■ **WHAT IS NEEDED**
For this exercise, please find the lines in the entries that include the word "click" and copy them.

■ **RECORDS**
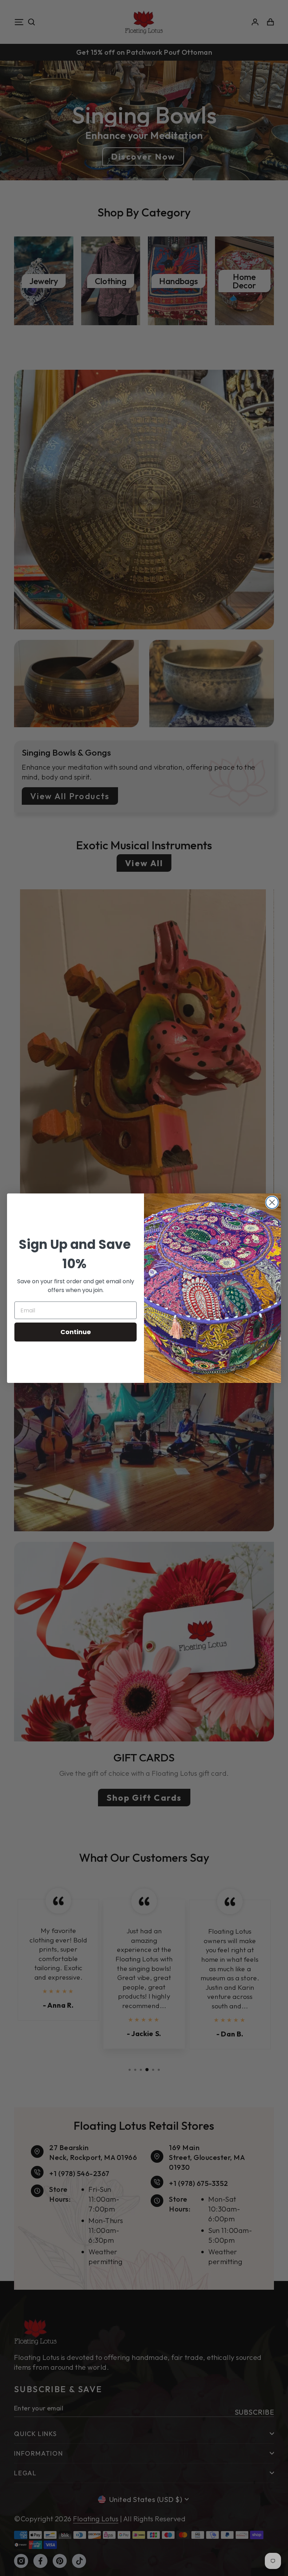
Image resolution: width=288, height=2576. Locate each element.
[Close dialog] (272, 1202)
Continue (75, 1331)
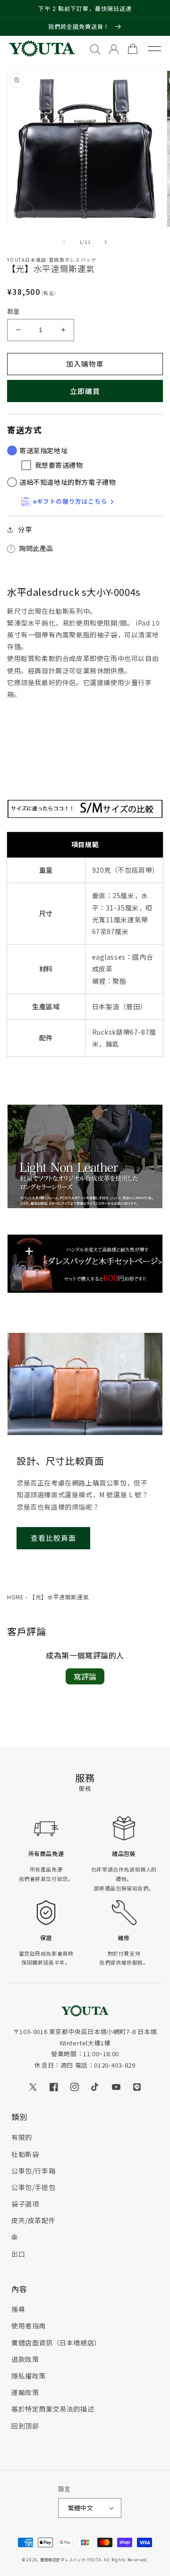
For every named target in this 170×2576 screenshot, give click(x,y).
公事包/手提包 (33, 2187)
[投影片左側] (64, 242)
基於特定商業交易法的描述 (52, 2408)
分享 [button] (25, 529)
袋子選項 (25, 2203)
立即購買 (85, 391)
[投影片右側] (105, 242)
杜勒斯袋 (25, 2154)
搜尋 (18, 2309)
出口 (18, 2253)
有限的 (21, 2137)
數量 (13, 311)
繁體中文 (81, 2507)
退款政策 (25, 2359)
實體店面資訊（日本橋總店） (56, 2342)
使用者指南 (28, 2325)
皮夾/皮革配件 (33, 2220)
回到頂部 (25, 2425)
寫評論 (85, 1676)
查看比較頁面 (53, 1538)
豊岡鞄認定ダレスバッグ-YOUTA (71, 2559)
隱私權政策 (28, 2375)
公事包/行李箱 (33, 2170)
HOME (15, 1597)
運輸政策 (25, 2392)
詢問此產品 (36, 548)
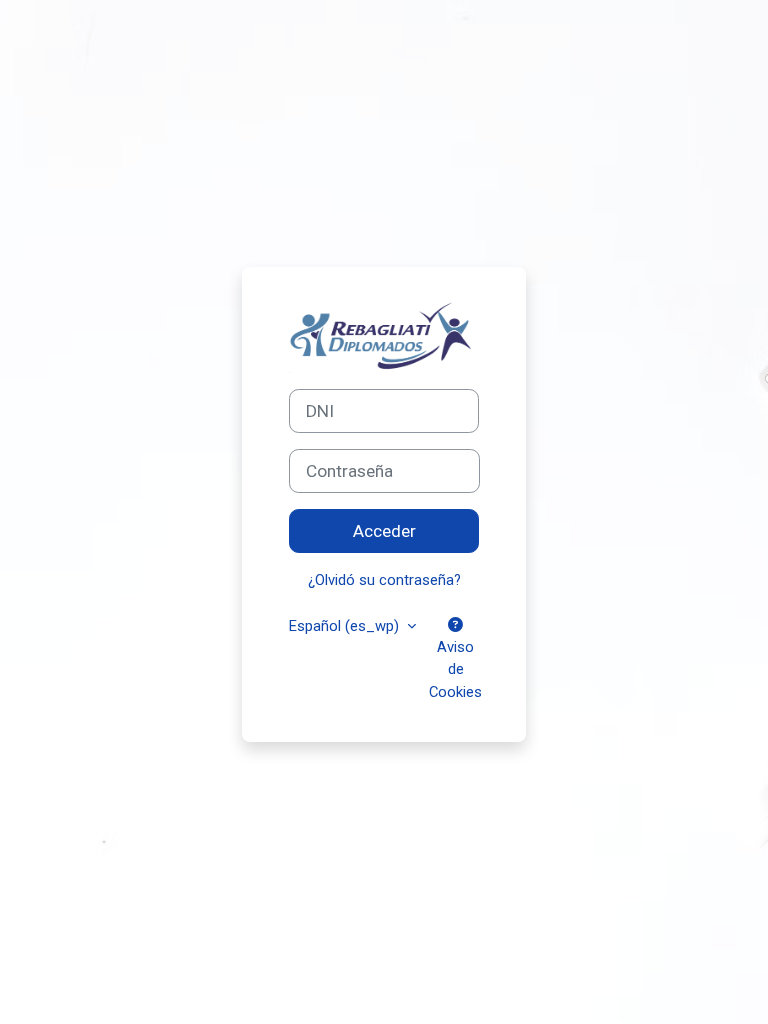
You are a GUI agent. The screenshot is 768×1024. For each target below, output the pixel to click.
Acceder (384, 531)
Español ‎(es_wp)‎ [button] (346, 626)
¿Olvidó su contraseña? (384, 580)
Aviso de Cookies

■ **EXERCISE OUTPUT**
For every named target in this 170×2576 screenshot, give click(x,y).
You are a GUI agent. The screenshot is 768×1024. For each target below, output the pixel to click.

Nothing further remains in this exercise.